İçinden bu ateşli dakikaların ne kadar süreceğini umursamadığını kendi kendine tekrarlarken, birdenbire kızın korkunç bir öfke ve aşağılama ifadesiyle ona bakarak uzaklaşması, tehditkâr bir tavırla silahını ona doğrultup hemen sandalına binmesini emretmesiyle korkuya kapıldı.
Sanki güzel bir bayana asla hayır diyemeyecekmiş gibi rahat bir tavır takınarak omuzlarını silkti ve itaatkâr bir tavırla sandala oturdu, kürekleri çekmeye başladığında arkası ona dönüktü.
“Yüce Meryem Ana beni asi kalbimden korusun.” diye haykırdı genç kız arkasından, serbest kalan eliyle göğsündeki madalyonu söküp aldı ve altın parıltılar saçan mücevheri denize fırlattı.
Ormanın kenarından tüfeklerle donanmış üç adamın, kuma çökmüş olan kızın yanına doğru koştuğunu gördü. Onu kaldırırken kürek çekmeye başlamış olan Francis’i gördüler. Omzunun üzerinden kıyıya doğru yaklaşmış, hafifçe yan yatmış, önünü kesen Angelique’i gördü. Hemen ardından, sahildeki üçlüden sakallı, yaşlı bir adamın kızın dürbününü ona doğrulttuğunu fark etti. Ve hemen ardından da adamın dürbünü bir kenara fırlatıp tüfeğiyle ona nişan aldığını gördü.

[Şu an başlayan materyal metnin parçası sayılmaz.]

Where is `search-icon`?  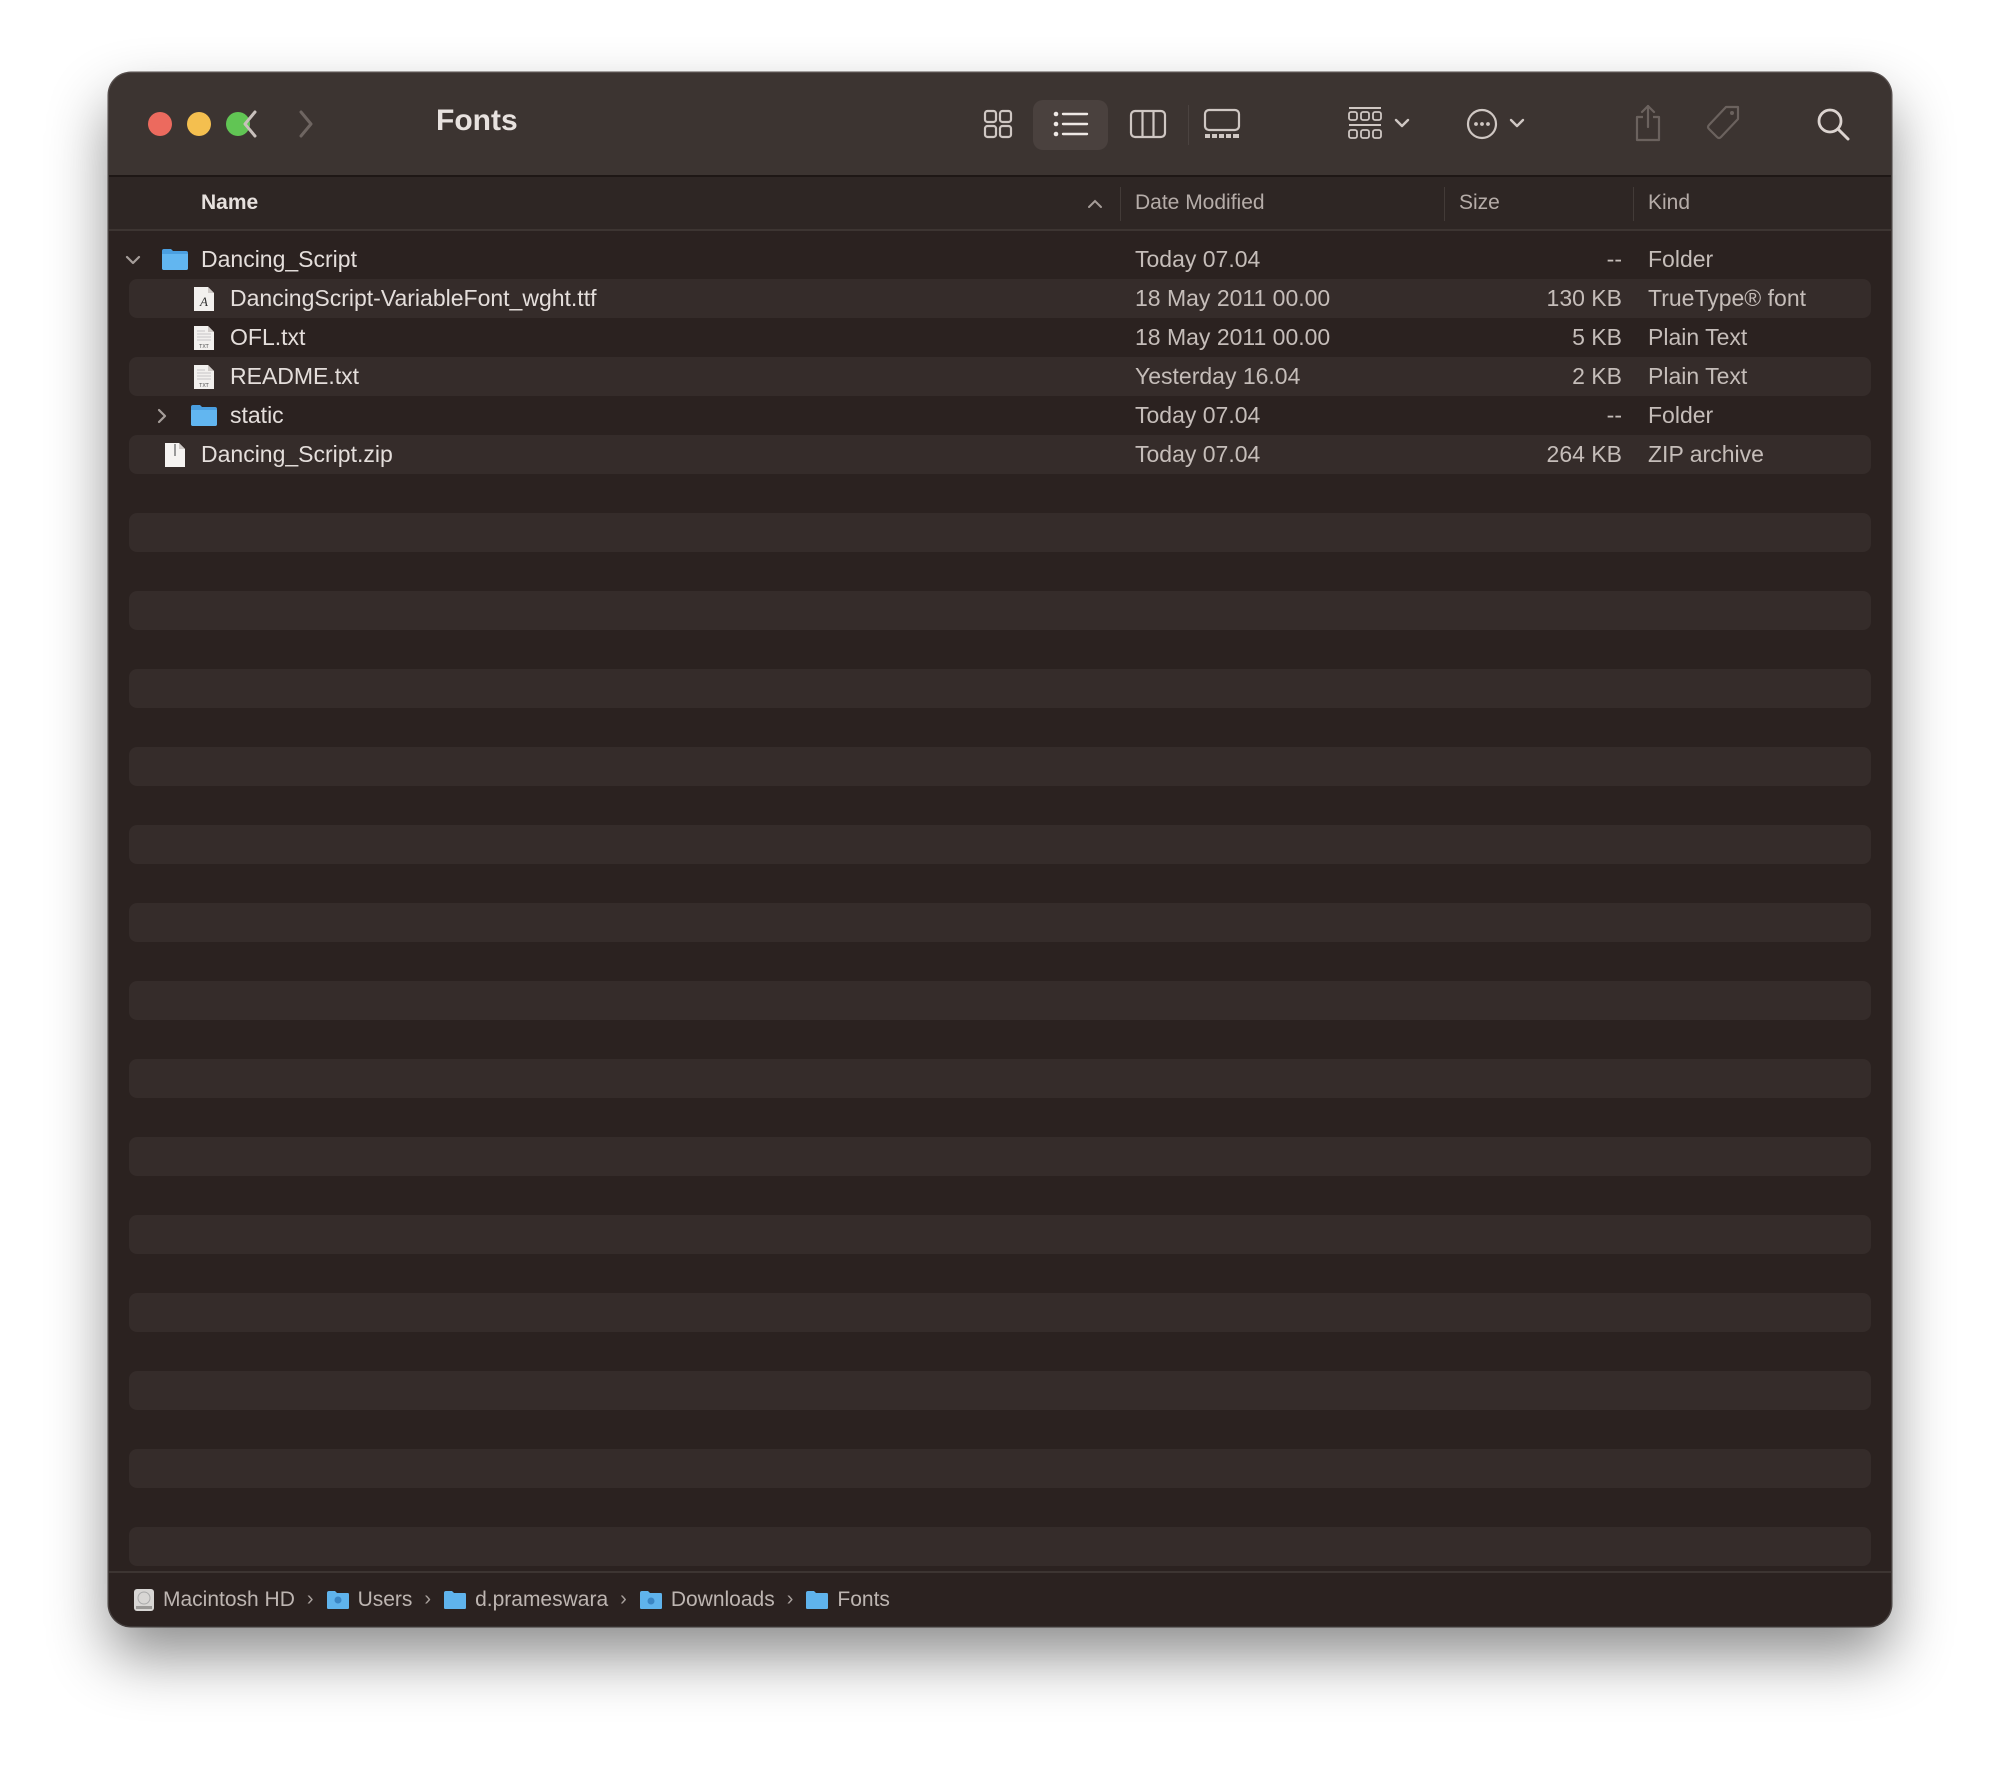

Mermi, sandalın hemen yan tarafından suya düştü ve Francis bu sırada kızın bir anda ayağa fırladığını, koluyla tüfeği kaldırıp adamın ikinci atışını bozduğunu gördü. Hemen ardından, Francis genç kızın tüfekli adamları karşısına alarak onlardan ayrılışını ve silahlarını indirmeleri için tabancasıyla onları tehdit edişini büyük bir keyifle izledi.